The Treasury will tomorrow give its position on whether Northern Ireland can set its own corporation tax rate, a move which could eventually result in improved prosperity for Northern Ireland.

A joint Treasury/Northern Ireland Office document on rebalancing the economy will be presented by the Secretary of State Owen |Paterson.

It is understood that the report takes a neutral view on whether the Assembly should be allowed to set its own rate.

Finance Minister Sammy Wilson yesterday confirmed that he had seen a draft version of the document.

Mr Wilson said the paper would make reference to some provisions of today’s Budget, including air passenger duty increases, widely expected to be frozen by George Osborne.

“Arlene Foster and I have lobbied very hard on this with |reference to flights between Belfast International and North America,” Mr Wilson said.

The draft document referred to corporation tax, he confirmed — but he would not reveal the |position the report took.

“Whether or not its favourable depends on which side of the fence you are on.”

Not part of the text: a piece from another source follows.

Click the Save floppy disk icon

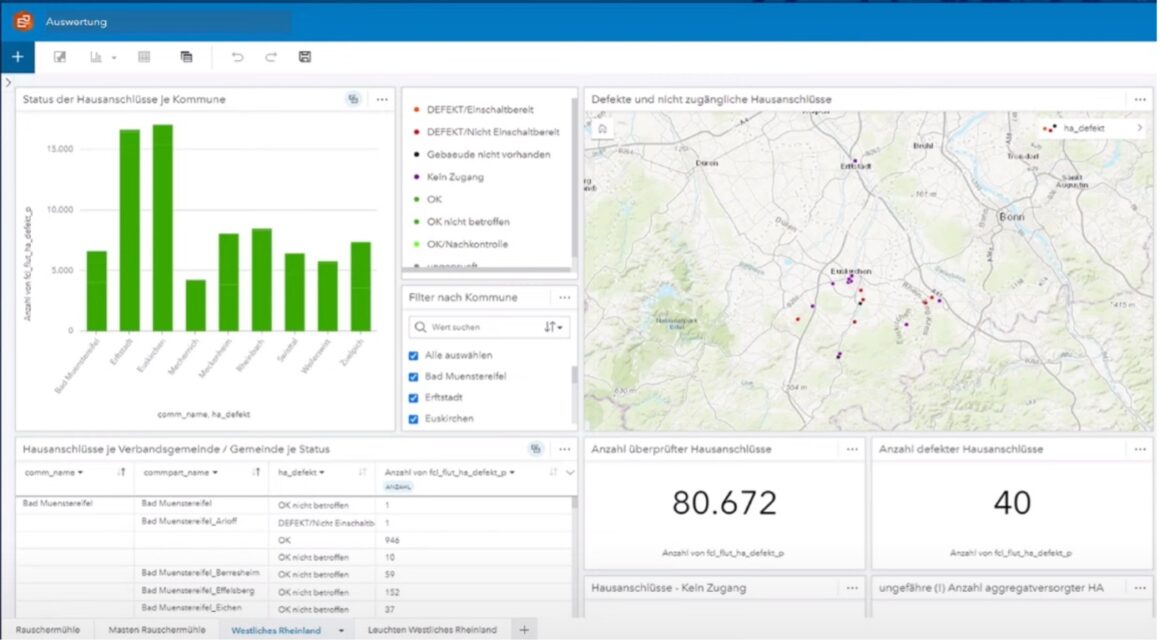(305, 57)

The minister said he was hopeful about what the four-month period of consultation into the document would bring.

“Obviously whatever’s in it will hopefully be subject to change.”

A spokeswoman for the NIO said she would give no details on the paper but added: “The Treasury is intending to publish a government consultation paper on rebalancing the Northern Ireland economy as soon as possible after the Budget.”

Business groups have been saying for some time that an announcement on corporation tax is on the horizon.

Rob Heron, a tax partner at business advisers Ernst & Young, said: “If corporation tax-raising powers are devolved to the Assembly or indeed there is a signal of such an intention, this would clearly be a positive tangible step for the region.

“The onus would then be on the business community, Assembly and wider stakeholders in Northern Ireland to have a full and informed discussion as to the merits of a reduced corporation tax rate including the various options and timescales for implementing such cuts.

“Certainly one option which needs to be fully explored is the impact of a phased rate reduction. We must now await confirmation of the details of what is proposed.”

Ian Coulter, vice-chairman of the CBI in Northern Ireland, said the corporation tax issue was about “job creation”.

“Not only would it assist greatly in the attraction of foreign direct investment but it would bring beneficial support to indigenous companies in growing and creating further jobs as they seek new export markets.”